課題一覧:
1 - Subway Therapyを扱った本文から、次の一文を英語に訳せ。「地下鉄の通路を歩く人たちが、それぞれの考えや意見、批判をメモに残していく。」
2 - Subway Therapyを扱った本文で、「といった問題に自分自身がどうかかわるのか」の直前に並べられている問題をすべて挙げよ。

本文抜粋:
+===+
秀嶋賢人のはてなブログ

映画監督・NPO法人SocialNetProjectMOVE理事長

Subway Therapy

ぼくらは世界をつかまえたいと思うけれど、じつは、世界をつかまえることも、世界を知ることもできはしない。

つかまえていると思っている世界、知っていると思っている世界。せいぜいぼくらにできるのは、のようなものでしかないんだ。

海外の報道を観ていると、PBSでも、BBCでも、フランス、ドイツ、イタリア、ロシアでも、中東情勢、テロ、シリア難民、モスルで急増している難民、飢え、南スーダンの本格的な武力紛争の危機など、自国の政治経済、社会問題と同等か、それ以上に伝えている。

それらが世界をつかまえているとはいわないけれど、少なくとも自国の問題を自国だけで語るのではなく、世界情勢の中で伝えようとしているのがわかる。

PBSのナイトラインで、トランプ次期大統領の登場によって、二分された国民の亀裂、相互にある怒りを「Subway Therapy」によって冷静な議論に変えようとする取り組みを紹介していた。

だが、国民感情の修復の問題のように伝えながら、そこにあるのは、トランプ氏の登場が国際社会にどう影響するか、国内の政策にどう関係するのか。テロ、移民、難民、貧困、資源、エネルギー、安全保障といった問題に自分自身がどうかかわるのかといった、自分と他者、世界のつながりを見よう、ひも解こうとする姿だ。

地下鉄の通路を歩く人たちが、それぞれの考えや意見、批判をメモに残していく。
言葉にする前に、セラピストと議論や対話をし、多くの残された意見のメモを読む。そこで改めて思いを整理し、人々に伝えたい、書き残してたいことを文字にしてメモに残す。

勢いや感情、無配慮に言葉をぶつけるのではなく、言葉にする前に、立ち止まる。短いメッセージでも、いろいろセラピストから問いかけられてから文字にする。それによって、感情的にではなく、自分の意見、考えだけの世界だけでなく、だれかを意識した相対的なメッセージを残していく。
+===+
データ抜粋:
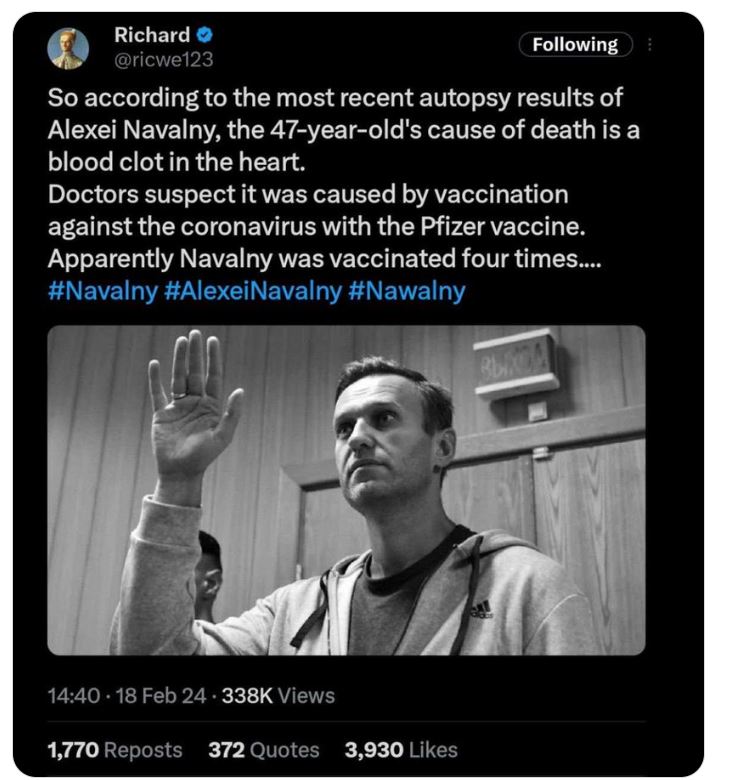Toggle the Following button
+===+
課題別の解答:
1 - People walking through the subway passageways leave their own thoughts, opinions, and criticisms behind on notes.

2 - テロ、移民、難民、貧困、資源、エネルギー、安全保障